As to the first category of objections, the Court agrees the amended complaint is not evidence, but the Plaintiffs never solely cite the amended complaint for any of their material facts. As to the second category of objections, the Court will not rely on any fact that is not "material" in order to determine whether summary judgment should be granted. Further, some of the facts to which ALICO objects contain background information that, while not material to a dispositive issue, nonetheless provides helpful context. As to the third category of objections, the contradictions ALICO points to are not material. While a party may not create a genuine issue of fact on summary judgment by submitting an affidavit that contradicts a prior sworn statement, none of the contradictions ALICO points to falls into that category. As to the fourth category of objections, the Court will not exclude details of the partnership agreement not previously disclosed in interrogatory responses for the reasons discussed above in conjunction with the Plaintiffs' damages evidence. However, the Court will determine whether a lesser sanction is appropriate at the pretrial conference. As to the fifth category of objections, the Court will not rely on either ALICO or the Plaintiffs' statements of facts without confirming there is record support for them.

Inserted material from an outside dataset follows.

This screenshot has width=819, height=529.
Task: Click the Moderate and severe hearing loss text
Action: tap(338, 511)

First Benefits and Union Services are suing ALICO for breach of partnership agreement, breach of fiduciary duty, misappropriation of business opportunity of the partnership, breach of private duty, accounting, constructive trust and breach, attorneys' fees, and punitive damages. ALICO provides life, accident, disability, stop loss, and voluntary insurance products. (Doc. 50-1 at 12:10-12). First Benefits and Union Services sell insurance products to employees. (Doc. 36-1, ¶ 3). It is clear from the record that the Parties had some sort of business relationship, but the nature and terms of that relationship are heavily disputed.

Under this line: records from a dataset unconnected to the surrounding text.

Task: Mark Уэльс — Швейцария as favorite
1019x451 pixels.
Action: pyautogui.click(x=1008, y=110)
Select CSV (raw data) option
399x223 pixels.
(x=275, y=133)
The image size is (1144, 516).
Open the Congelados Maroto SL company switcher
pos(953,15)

In 2004, John Mason, a representative of ALICO, contacted Mark Lane and Roscoe Douglas and invited them to meet at ALICO's home office and discuss ALICO's insurance products. (Docs. 8, ¶ 8; 24, ¶ 8). At the time, Douglas and Lane each owned 50% of Union Services and served as officers of Union Services. Douglas was the sole owner and officer of First Benefits. Douglas is now the sole owner and officer of both Union Services and First Benefits. After this meeting, Mason sent Douglas and Lane a letter dated October 22, 2004, confirming an agreement reached between the Parties ("October 22 letter"). (Doc. 8-1). ALICO contends this letter was confirmation of a limited agreement between ALICO and Union Services regarding upcoming insurance enrollments in Florida. The Plaintiffs agree the letter describes logistics for three joint enrollment visits with UNITE HERE local unions in Florida, but they also contend the October 22 letter was the basis of a partnership between the Parties. Neither side contends the letter itself is a written partnership agreement.

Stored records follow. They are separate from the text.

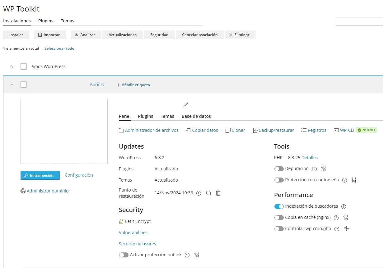Open wp-cron.php settings sliders icon
Image resolution: width=383 pixels, height=268 pixels.
(x=347, y=229)
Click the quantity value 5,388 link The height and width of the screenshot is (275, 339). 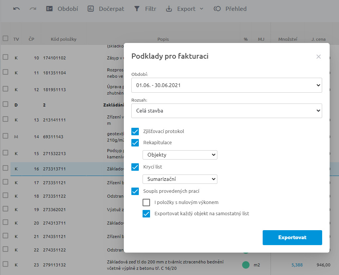pos(297,265)
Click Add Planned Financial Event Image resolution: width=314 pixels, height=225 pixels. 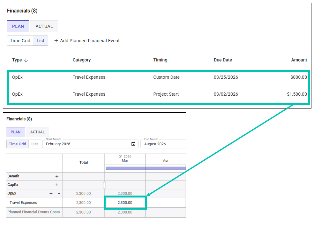coord(87,41)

According to the Plaintiffs, after the 2004 meeting with Mason, the Parties had "multiple conversations" and decided to form a partnership. (Doc. 36-1, ¶ 9). While it is unclear exactly when and where these conversations took place, Douglas does describe the basic terms of the partnership the Parties allegedly agreed to. The Plaintiffs and ALICO would work together to conduct insurance enrollments for employees represented by unions at specific locations ("accounts")-either former clients of one of the Parties or other clients the Parties decided would be subject to the agreement. (Docs. 36-1, ¶¶ 8-9; 51-2, ¶¶ 4-6). The Parties sold both ALICO insurance products and Boston Mutual insurance products. (Doc. 36-1, ¶ 9). However, the majority of products sold were Boston Mutual. (Doc. 51-2, ¶ 16).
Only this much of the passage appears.